**What you will do**
Filter the material below so that only lines containing "computer" remain.
++++ Extracted entries ++++
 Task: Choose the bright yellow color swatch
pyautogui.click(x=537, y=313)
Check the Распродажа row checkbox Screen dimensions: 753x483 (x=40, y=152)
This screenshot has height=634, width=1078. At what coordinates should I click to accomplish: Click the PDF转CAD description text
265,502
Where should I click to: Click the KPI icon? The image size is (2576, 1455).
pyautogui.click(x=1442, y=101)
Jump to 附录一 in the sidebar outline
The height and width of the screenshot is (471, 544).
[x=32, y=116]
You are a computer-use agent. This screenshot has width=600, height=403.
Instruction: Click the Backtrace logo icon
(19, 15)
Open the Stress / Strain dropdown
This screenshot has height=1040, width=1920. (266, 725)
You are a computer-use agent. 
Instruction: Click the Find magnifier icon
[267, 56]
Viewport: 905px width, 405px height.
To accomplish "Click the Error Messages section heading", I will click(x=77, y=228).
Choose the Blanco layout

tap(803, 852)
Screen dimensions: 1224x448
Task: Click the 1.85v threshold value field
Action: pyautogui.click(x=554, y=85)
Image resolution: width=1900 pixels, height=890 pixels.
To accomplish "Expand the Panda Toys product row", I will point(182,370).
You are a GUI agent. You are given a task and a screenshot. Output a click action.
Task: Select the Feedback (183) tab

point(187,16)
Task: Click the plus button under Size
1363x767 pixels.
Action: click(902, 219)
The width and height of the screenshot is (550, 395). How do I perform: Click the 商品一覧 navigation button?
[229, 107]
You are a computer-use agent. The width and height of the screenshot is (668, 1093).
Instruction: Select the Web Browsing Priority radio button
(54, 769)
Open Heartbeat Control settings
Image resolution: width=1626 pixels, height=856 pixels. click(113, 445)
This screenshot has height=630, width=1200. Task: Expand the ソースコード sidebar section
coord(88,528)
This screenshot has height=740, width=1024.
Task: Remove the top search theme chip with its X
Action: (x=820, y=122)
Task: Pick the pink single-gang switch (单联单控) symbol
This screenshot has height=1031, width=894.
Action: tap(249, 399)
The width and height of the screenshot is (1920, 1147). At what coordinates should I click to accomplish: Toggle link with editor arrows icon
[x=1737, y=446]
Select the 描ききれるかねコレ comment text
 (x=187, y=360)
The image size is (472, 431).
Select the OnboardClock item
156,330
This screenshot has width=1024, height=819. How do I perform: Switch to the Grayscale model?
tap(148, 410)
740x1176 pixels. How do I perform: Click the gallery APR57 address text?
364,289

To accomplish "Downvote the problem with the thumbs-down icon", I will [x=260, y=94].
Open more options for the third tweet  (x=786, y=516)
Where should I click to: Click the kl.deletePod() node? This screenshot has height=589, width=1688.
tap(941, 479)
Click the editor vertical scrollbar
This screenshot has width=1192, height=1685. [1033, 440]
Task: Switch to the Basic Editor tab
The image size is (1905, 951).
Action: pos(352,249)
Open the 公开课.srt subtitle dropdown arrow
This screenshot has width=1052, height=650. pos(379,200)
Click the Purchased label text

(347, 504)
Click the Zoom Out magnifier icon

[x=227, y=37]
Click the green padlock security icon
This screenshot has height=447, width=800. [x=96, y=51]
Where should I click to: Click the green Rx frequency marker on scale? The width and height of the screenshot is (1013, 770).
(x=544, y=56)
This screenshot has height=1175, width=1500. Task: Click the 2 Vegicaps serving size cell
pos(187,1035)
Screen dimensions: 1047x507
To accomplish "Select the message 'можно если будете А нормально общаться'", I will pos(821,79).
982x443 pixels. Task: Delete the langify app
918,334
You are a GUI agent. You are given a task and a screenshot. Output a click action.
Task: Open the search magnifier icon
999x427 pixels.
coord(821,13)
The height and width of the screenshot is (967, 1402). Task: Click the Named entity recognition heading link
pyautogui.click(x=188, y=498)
++++
**Expected answer**
You are a computer-use agent. This screenshot has width=600, height=403.
You are a computer-use agent. 
You are a computer-use agent. The width and height of the screenshot is (668, 1093).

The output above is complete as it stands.